Text segment:
···

In a traditional middle-end-of-the-line (MEOL) contact junction formation process, a feature also referred to as a cavity, a via, or a trench, is fabricated in the semiconductor substrate. MEOL contact junctions allow connections between front-end-of-the-line (FEOL) semiconductor structures and back-end-of-the-line (BEOL) interconnects. Contacts with a low resistivity are desirable in semiconductor devices. However, when MEOL contacts have high resistance, the contacts produce poor connections between the FEOL structures and the BEOL packaging interconnects, reducing the performance of the packaged semiconductor structures.

In traditional MEOL contact formation, a conformal titanium silicide (TiSi) layer is formed on a silicon or silicon germanium connection as a capping layer. However, conventional plasma enhanced-titanium (PE-Ti) deposition methods cannot meet the PE-Ti deposition on silicon (Si) to silicon nitride (SiN) selectivity requirements of next generation semiconductors. Conventional PE-Ti deposition can cause thick Ti deposits on the dielectric material (SiN) of trench sidewalls, requiring an additional wet etch procedure to remove the Ti deposit before a bottom-up trench/gap fill process can be performed.

···

Dataset extract:
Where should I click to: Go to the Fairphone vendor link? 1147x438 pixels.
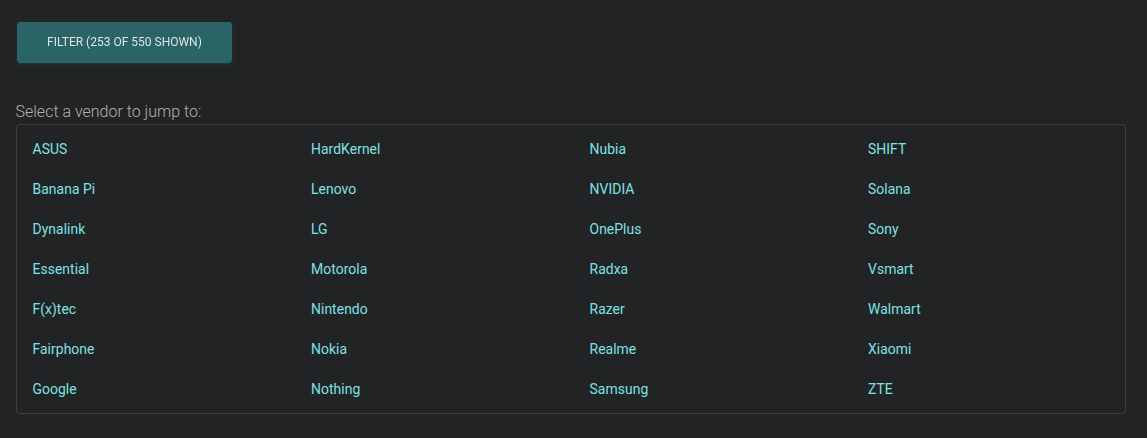(x=63, y=349)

···

The tasks:
1: Using the text on MEOL contact formation, answer each question below.
(a) What do MEOL contact junctions connect?
(b) In traditional MEOL contact formation, what layer is formed as a capping layer, and on what?
(c) What can conventional PE-Ti deposition leave on trench sidewalls?
2: Return, word for word, the part of the text on MEOL contact formation that opens with the words "In a traditional" and closes with "packaged semiconductor structures.".
3: Decide whether each statement below agrees with the text on MEOL contact formation. Answer yes or no, and quote the words from the text that decide it.
(a) Contacts with high resistivity are desirable in semiconductor devices.
(b) Ti deposits left by conventional PE-Ti deposition must be removed by a wet etch before a bottom-up trench/gap fill.
(c) The feature made in the semiconductor substrate is also called a cavity, a via, or a trench.

Answer set:
1:
(a) They connect front-end-of-the-line (FEOL) semiconductor structures and back-end-of-the-line (BEOL) interconnects.
(b) A conformal titanium silicide (TiSi) layer is formed on a silicon or silicon germanium connection.
(c) It can leave thick Ti deposits on the dielectric material (SiN) of the trench sidewalls.

2:
In a traditional middle-end-of-the-line (MEOL) contact junction formation process, a feature also referred to as a cavity, a via, or a trench, is fabricated in the semiconductor substrate. MEOL contact junctions allow connections between front-end-of-the-line (FEOL) semiconductor structures and back-end-of-the-line (BEOL) interconnects. Contacts with a low resistivity are desirable in semiconductor devices. However, when MEOL contacts have high resistance, the contacts produce poor connections between the FEOL structures and the BEOL packaging interconnects, reducing the performance of the packaged semiconductor structures.

3:
(a) No: "Contacts with a low resistivity are desirable in semiconductor devices."
(b) Yes: "requiring an additional wet etch procedure to remove the Ti deposit before a bottom-up trench/gap fill process can be performed."
(c) Yes: "a feature also referred to as a cavity, a via, or a trench"